Bayesian Methods in Code
Five problems that implement Bayesian inference from scratch. You will build a general-purpose Bayesian inference engine, conjugate models, a Naive Bayes classifier, Bayesian A/B testing, and Thompson sampling for multi-armed bandits. These are asked at quant firms, tech companies, and anywhere decisions are made under uncertainty.
Problem 1: Bayesian Inference Engine
Problem: Implement a discrete Bayesian inference engine that updates a prior distribution with observed evidence using Bayes' theorem. This is the core computation that all Bayesian methods build upon.
import math
# ---- CHALLENGE ----
def bayesian_update(prior, likelihood, evidence):
"""Update prior with evidence using Bayes' theorem.
prior: dict mapping hypothesis -> P(hypothesis)
likelihood: dict mapping hypothesis -> P(evidence | hypothesis)
Return: posterior dict mapping hypothesis -> P(hypothesis | evidence)
"""
pass
# ---- SOLUTION ----
def bayesian_update(prior, likelihood):
"""Discrete Bayesian inference.
Bayes' Theorem: P(H|E) = P(E|H) * P(H) / P(E)

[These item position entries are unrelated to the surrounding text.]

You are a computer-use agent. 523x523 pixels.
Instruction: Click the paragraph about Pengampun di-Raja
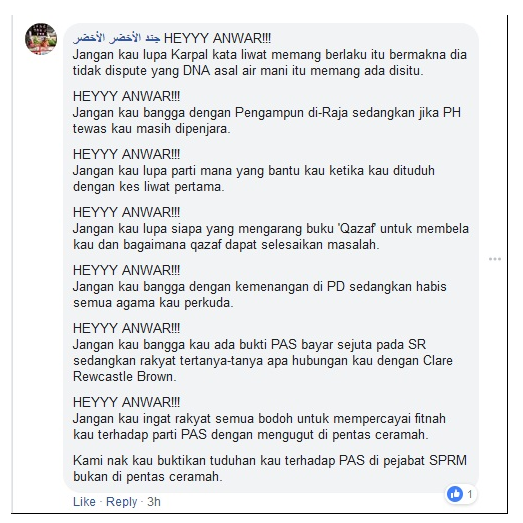[x=267, y=121]
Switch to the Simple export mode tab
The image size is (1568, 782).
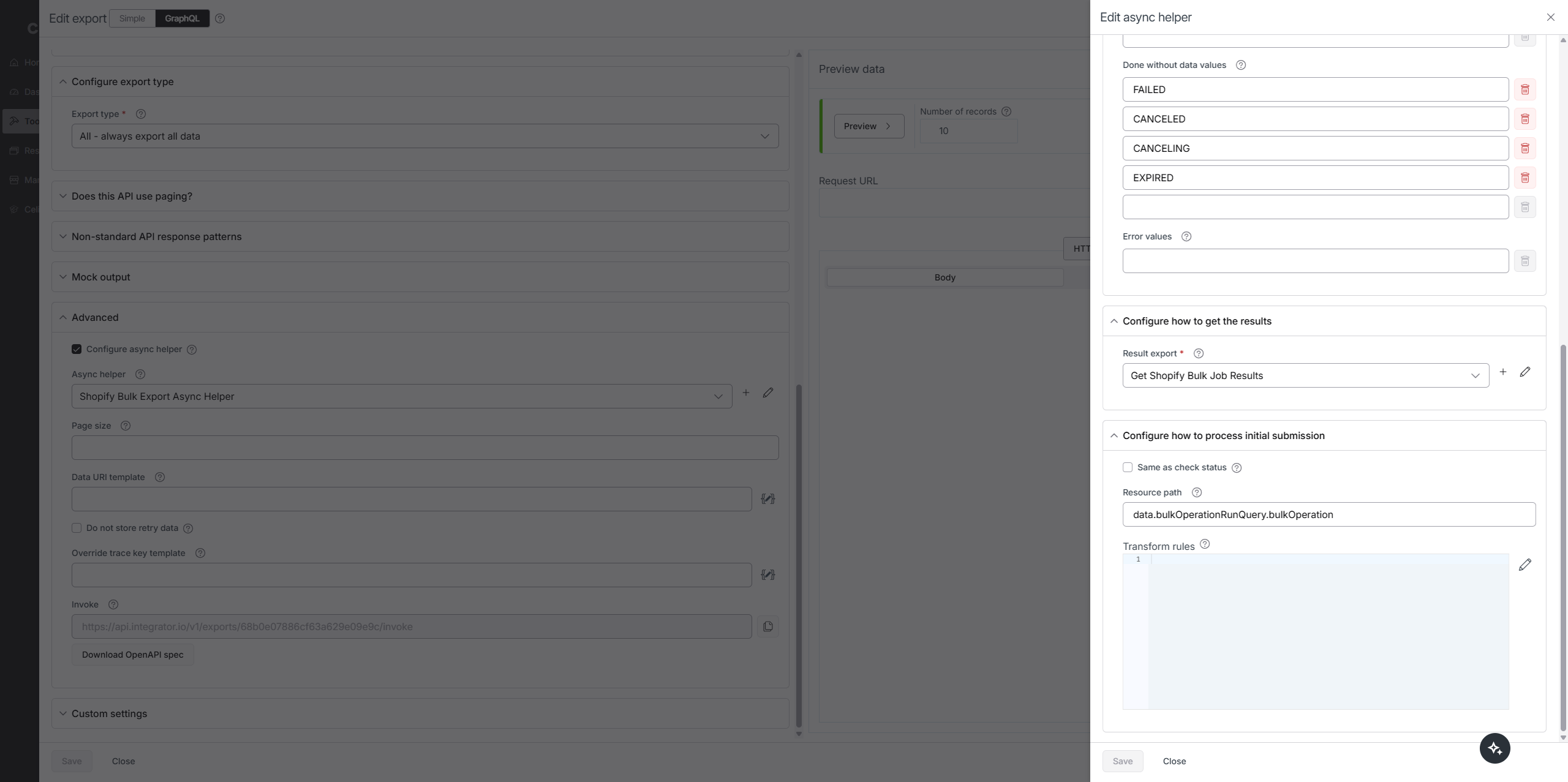(132, 18)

where P(E) = sum over all hypotheses H_i of P(E|H_i) * P(H_i)
Steps:
1. Compute unnormalized posterior: P(E|H) * P(H) for each H
2. Compute evidence (normalizing constant): sum of unnormalized posteriors
3. Normalize: P(H|E) = unnormalized / evidence
"""
# Step 1: Unnormalized posterior
unnormalized = {}
for hypothesis in prior:
unnormalized[hypothesis] = prior[hypothesis] * likelihood[hypothesis]
# Step 2: Evidence (normalizing constant)

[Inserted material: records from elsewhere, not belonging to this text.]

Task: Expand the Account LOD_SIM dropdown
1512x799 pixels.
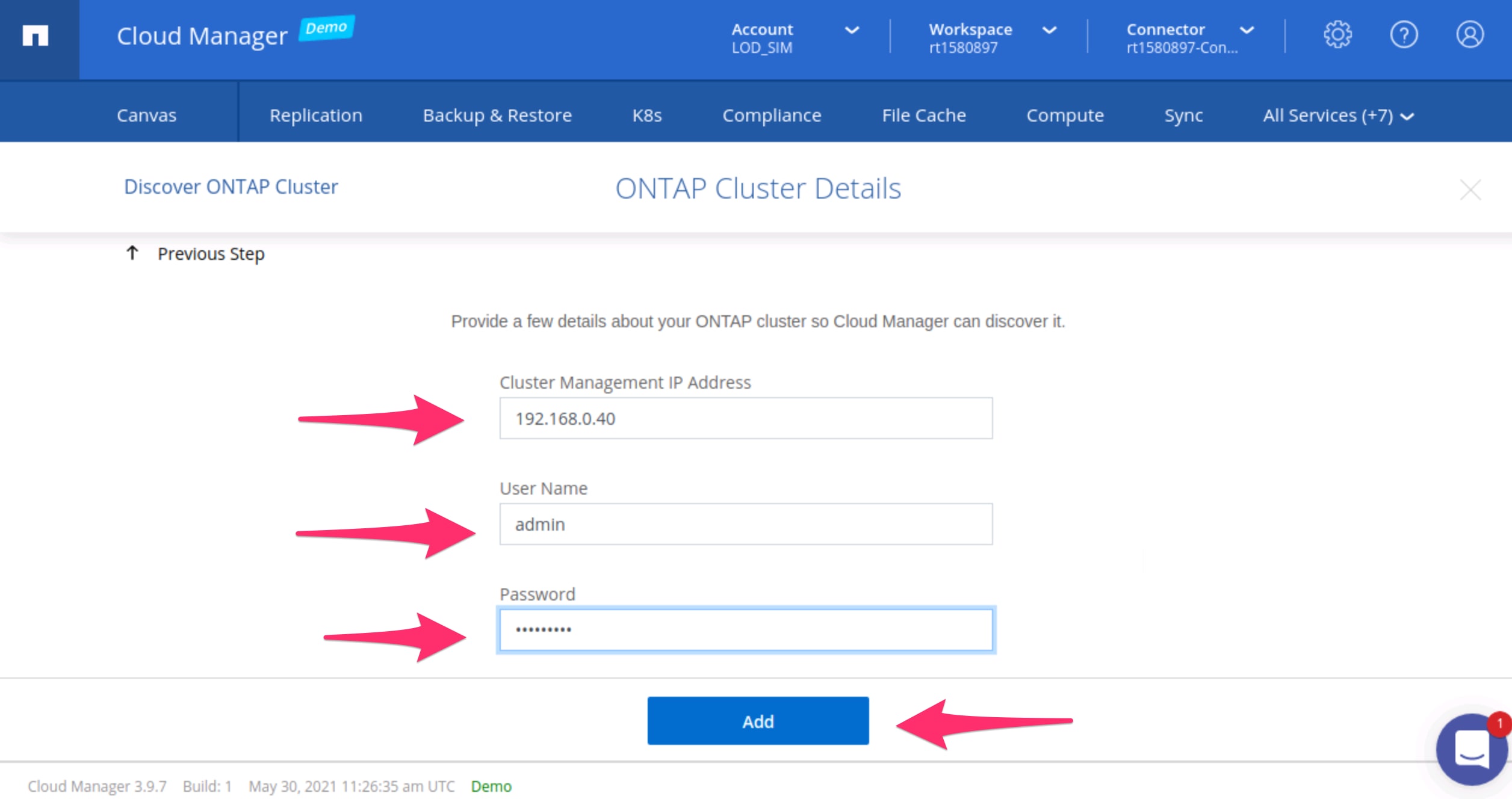Action: coord(851,31)
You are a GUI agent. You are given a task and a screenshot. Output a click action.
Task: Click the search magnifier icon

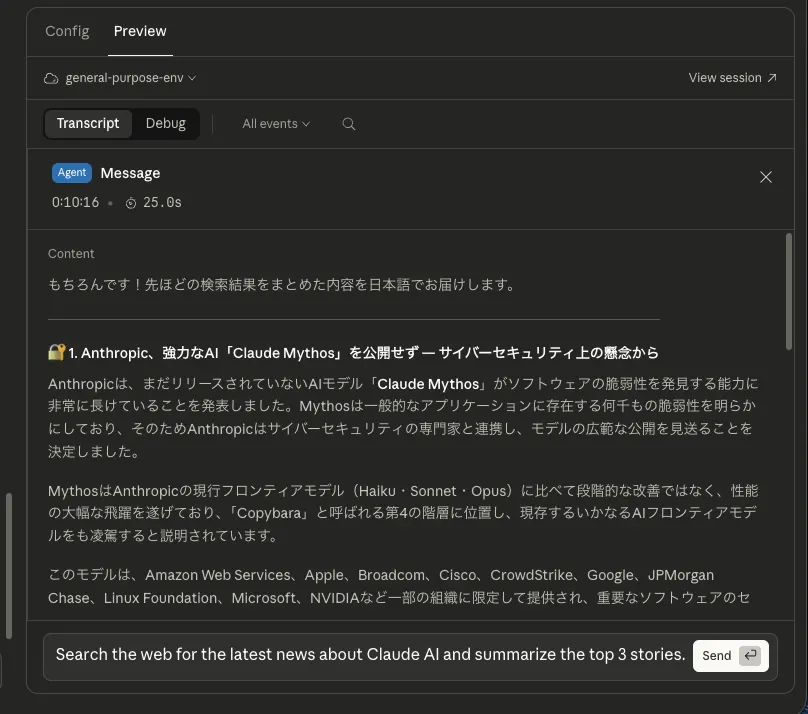click(x=349, y=124)
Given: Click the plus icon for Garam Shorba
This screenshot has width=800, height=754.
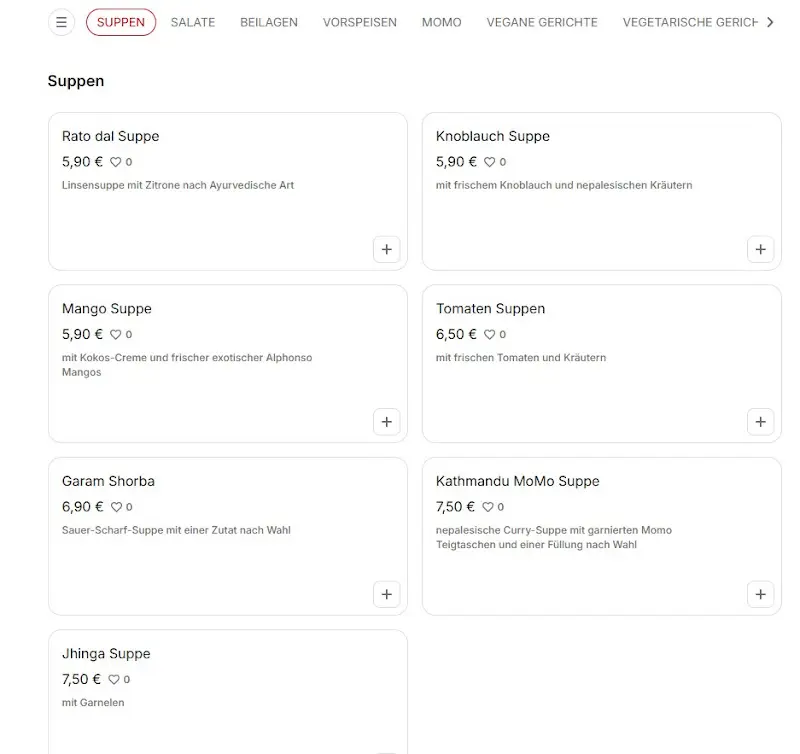Looking at the screenshot, I should point(386,594).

evidence = sum(unnormalized.values())
if evidence == 0:
raise ValueError("Evidence is zero - impossible observation given the model")
# Step 3: Normalize
posterior = {h: p / evidence for h, p in unnormalized.items()}
return posterior
def sequential_bayesian_update(prior, observations, likelihood_func):
"""Apply Bayes' theorem sequentially for multiple observations.

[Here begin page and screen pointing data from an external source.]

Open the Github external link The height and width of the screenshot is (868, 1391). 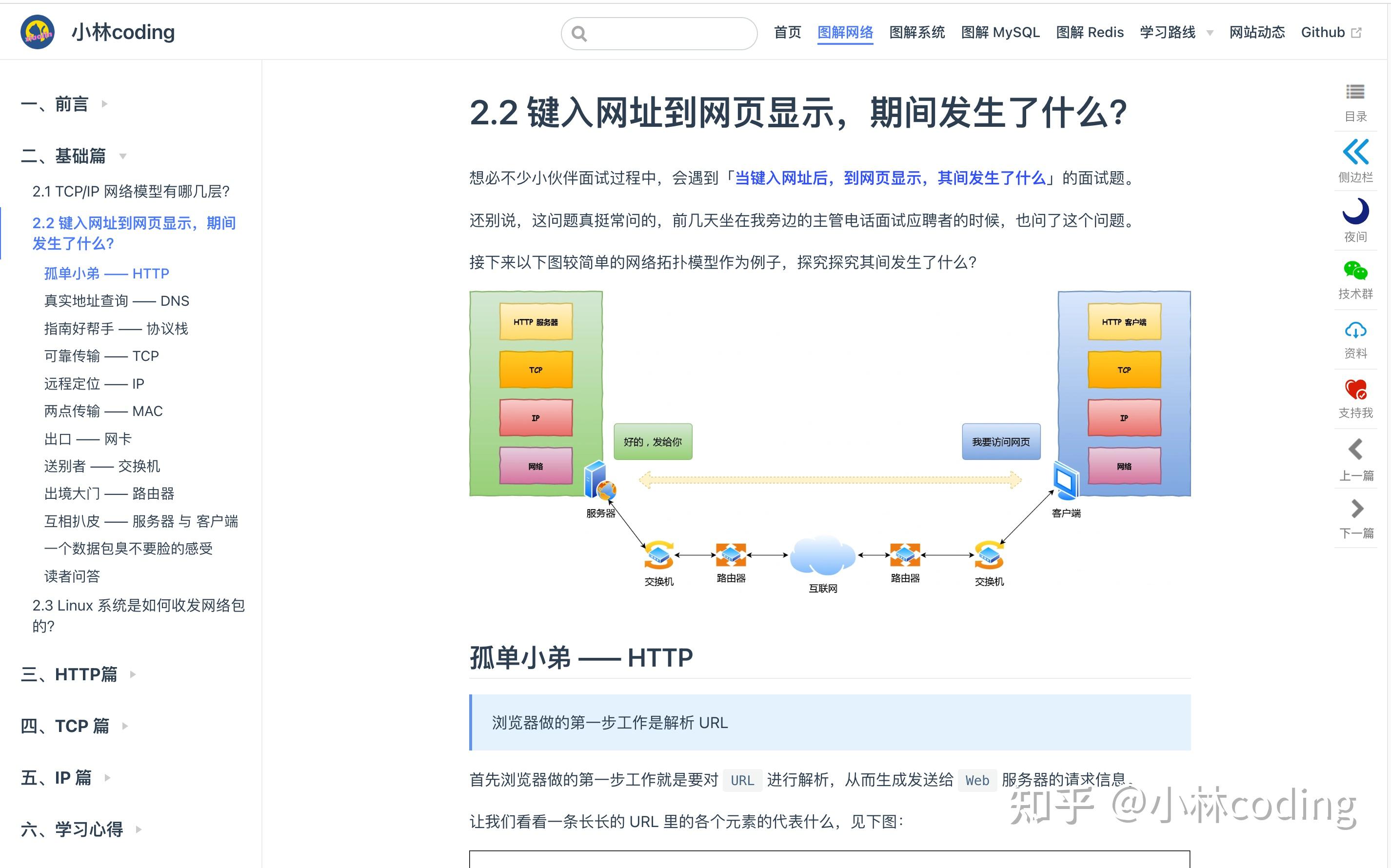(1323, 32)
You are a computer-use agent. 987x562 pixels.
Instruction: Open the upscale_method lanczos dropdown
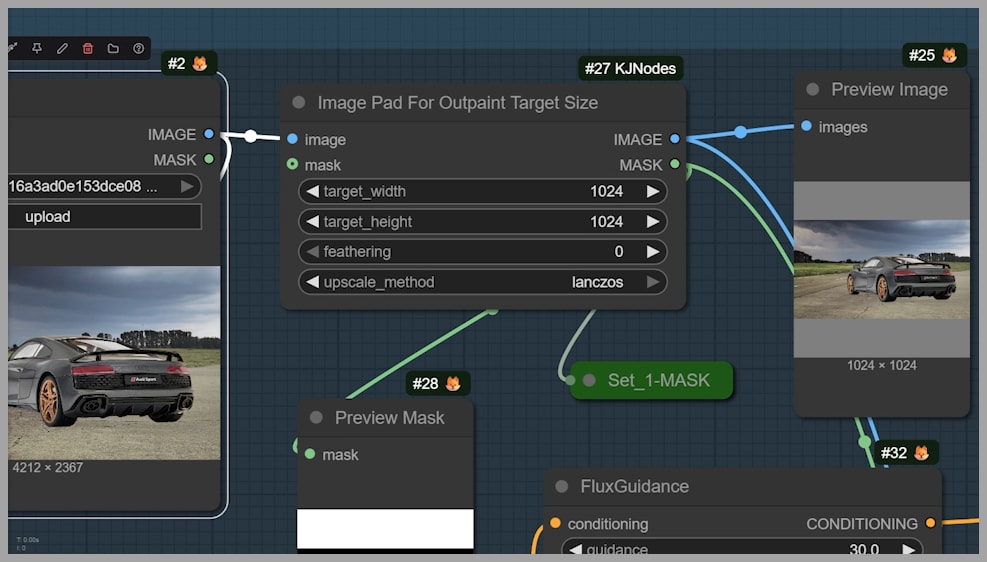point(482,282)
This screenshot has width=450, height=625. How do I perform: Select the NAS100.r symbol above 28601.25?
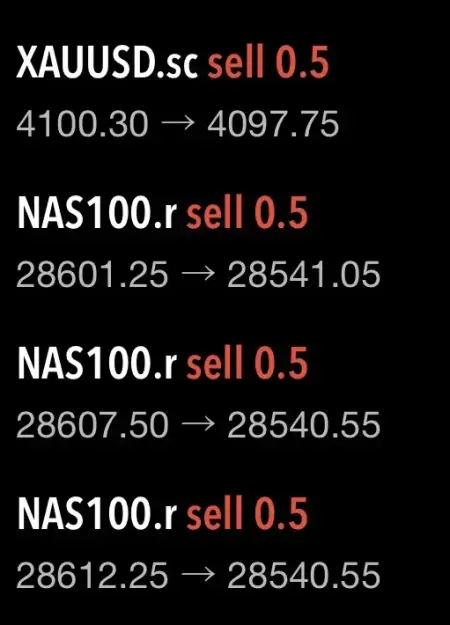(x=97, y=212)
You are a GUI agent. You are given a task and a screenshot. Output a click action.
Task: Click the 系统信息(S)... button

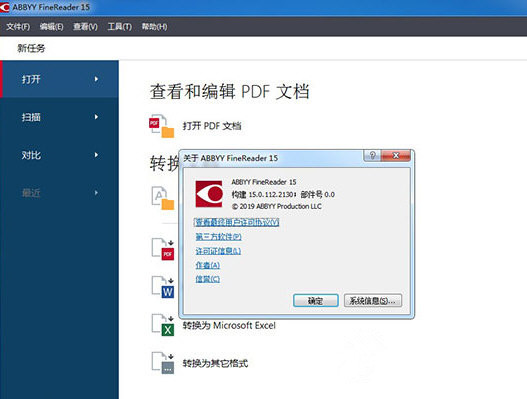(373, 301)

The posterior after each observation becomes the prior for the next.
This is the power of Bayesian updating: O(n) computation, no need to
reprocess all data.
"""
current_prior = dict(prior)
for obs in observations:
likelihood = {h: likelihood_func(h, obs) for h in current_prior}
current_prior = bayesian_update(current_prior, likelihood)
return current_prior
# ---- VERIFICATION ----
# Classic example: disease testing
# P(disease) = 0.01, P(no disease) = 0.99
# Test sensitivity: P(positive | disease) = 0.95
# Test specificity: P(negative | no disease) = 0.90 -> P(positive | no disease) = 0.10
prior = {"disease": 0.01, "healthy": 0.99}
likelihood_positive = {"disease": 0.95, "healthy": 0.10}
posterior = bayesian_update(prior, likelihood_positive)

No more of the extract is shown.